### Data shown
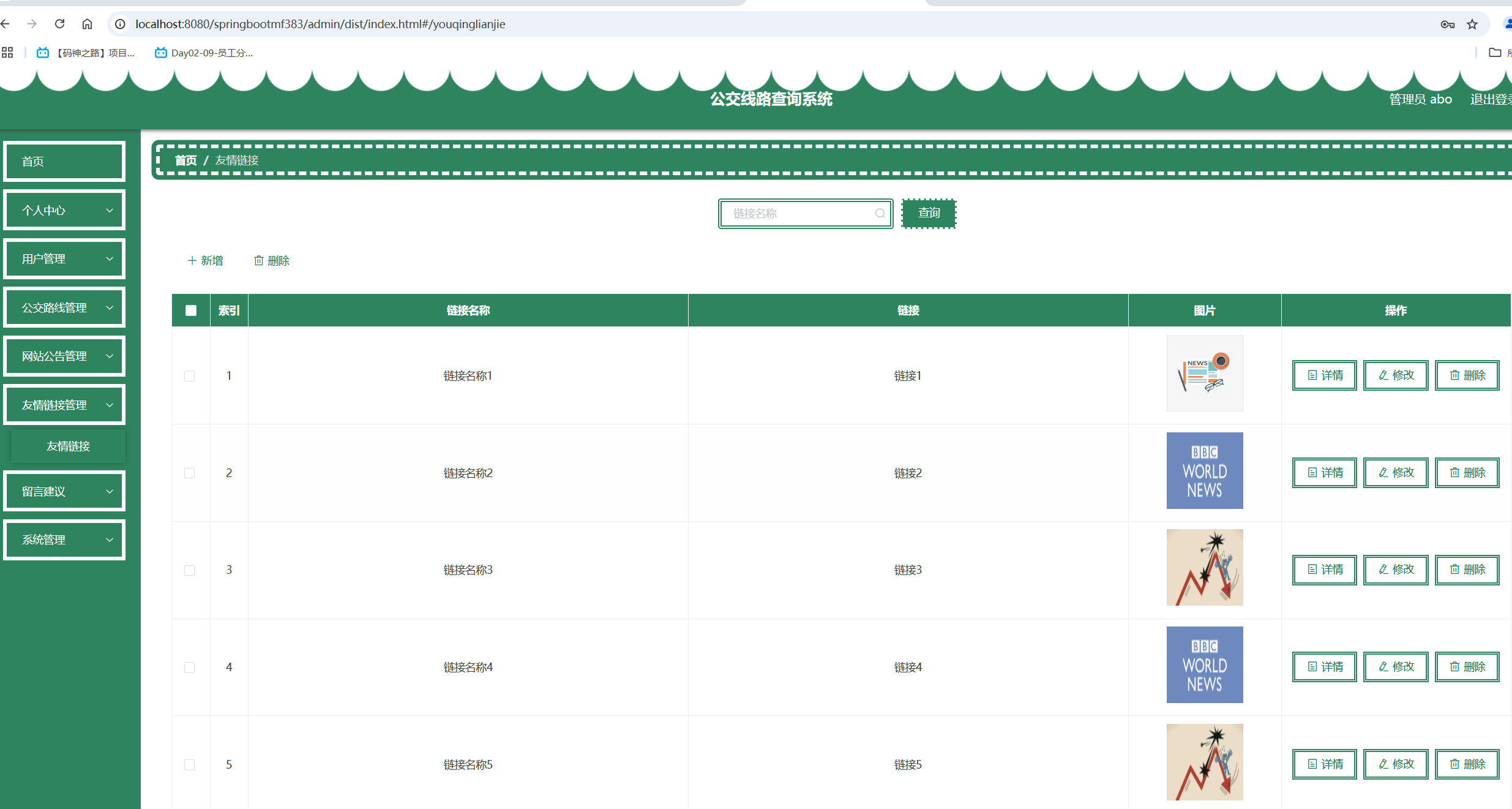Toggle the select-all checkbox in table header

tap(191, 310)
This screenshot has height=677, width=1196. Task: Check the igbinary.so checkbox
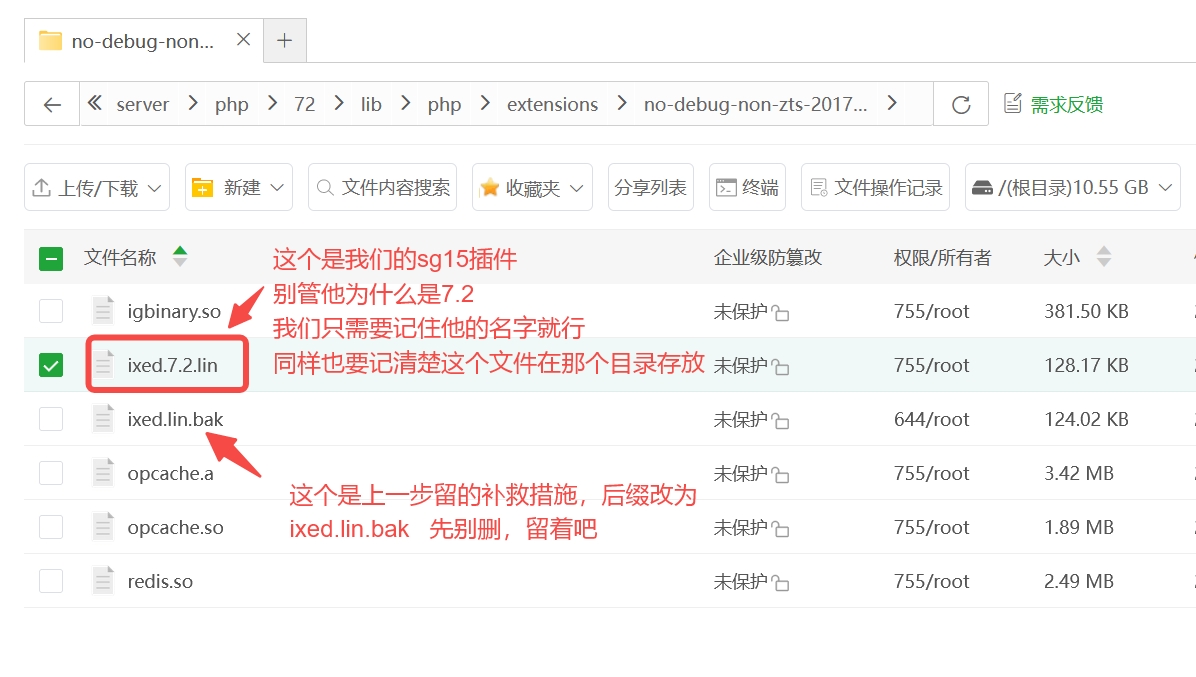(51, 312)
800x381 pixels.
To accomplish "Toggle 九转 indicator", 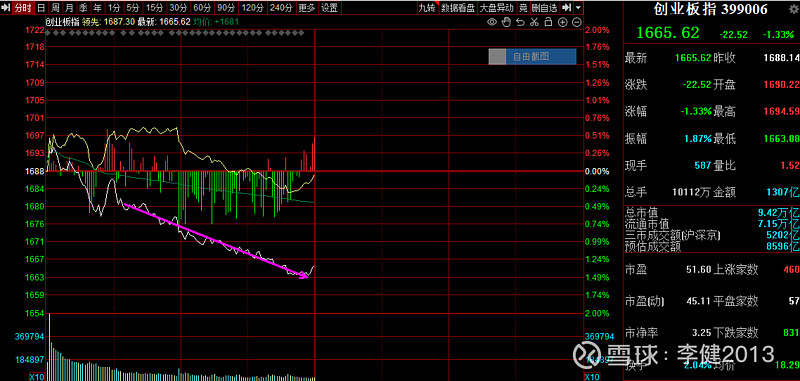I will 427,8.
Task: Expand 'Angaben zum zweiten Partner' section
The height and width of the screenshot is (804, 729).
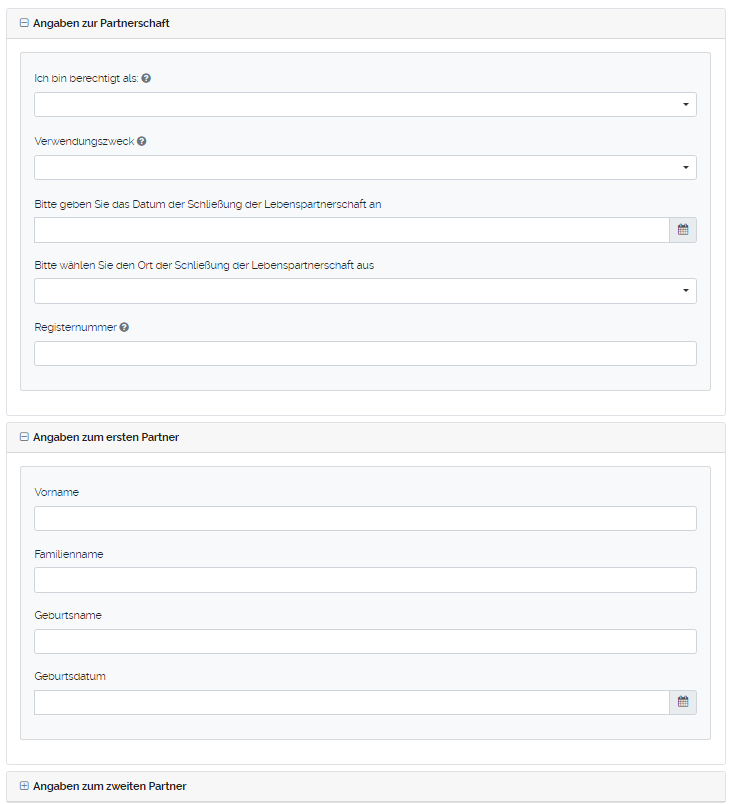Action: pyautogui.click(x=24, y=786)
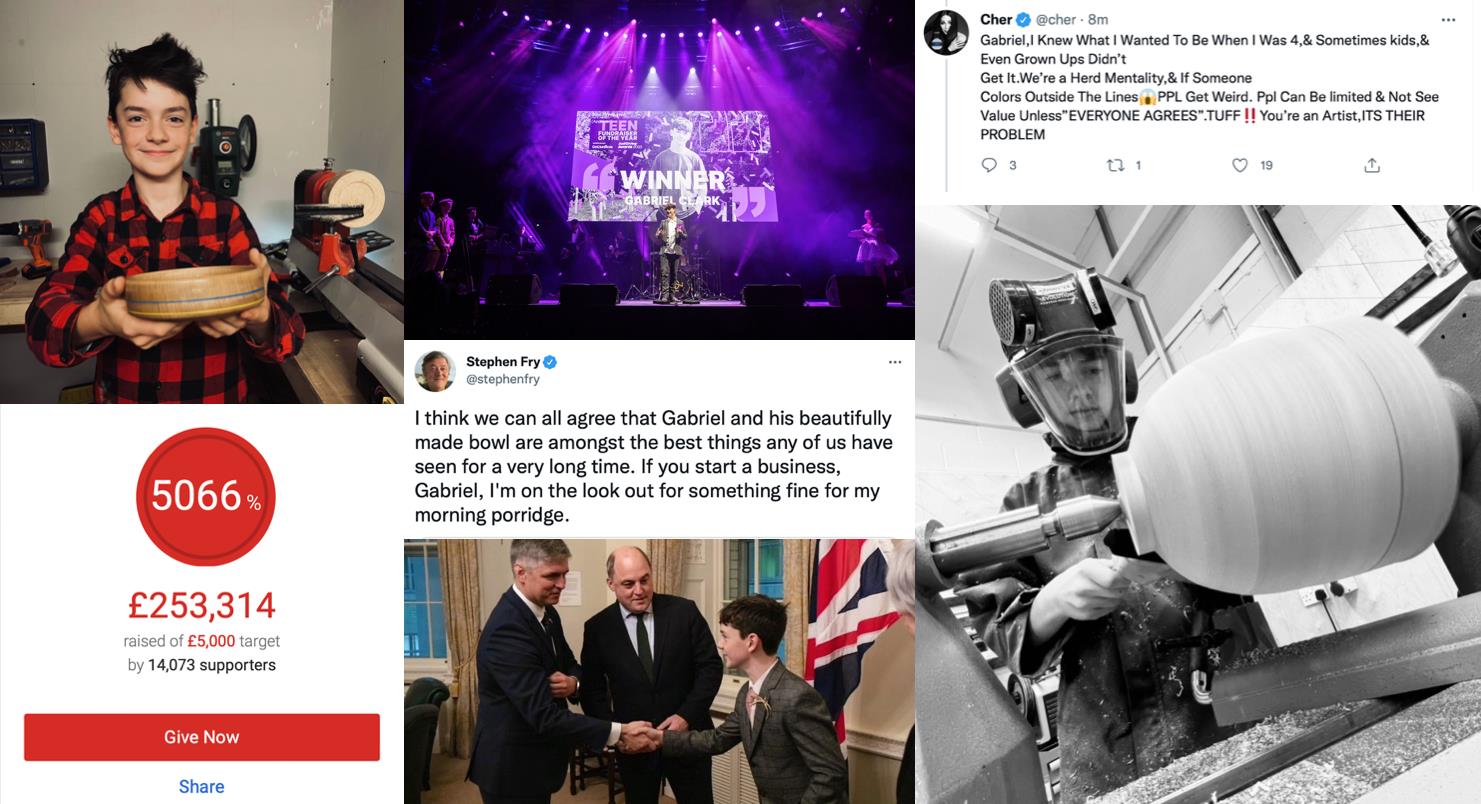Open the share icon on Cher's tweet

click(1372, 165)
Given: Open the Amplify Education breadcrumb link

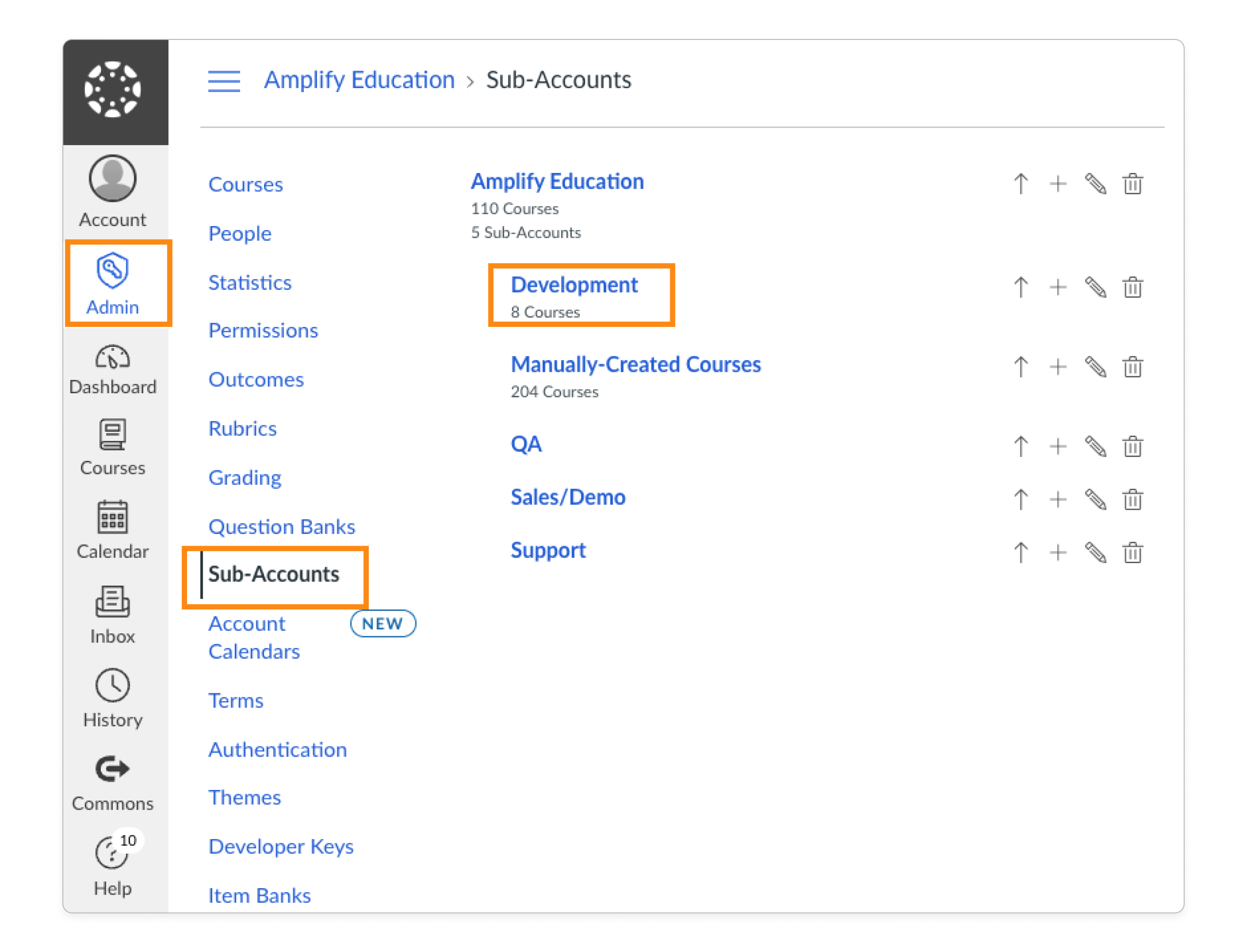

### Given task
Copy the entries above word for word, from the line containing "Task: Expand 'Angaben" through the end of the entries, both included, and leave the pictures out.

### Reply
Task: Expand 'Angaben zum zweiten Partner' section
The height and width of the screenshot is (804, 729).
Action: pyautogui.click(x=24, y=786)
Open the share icon on Cher's tweet

click(1372, 165)
Given: Open the Amplify Education breadcrumb link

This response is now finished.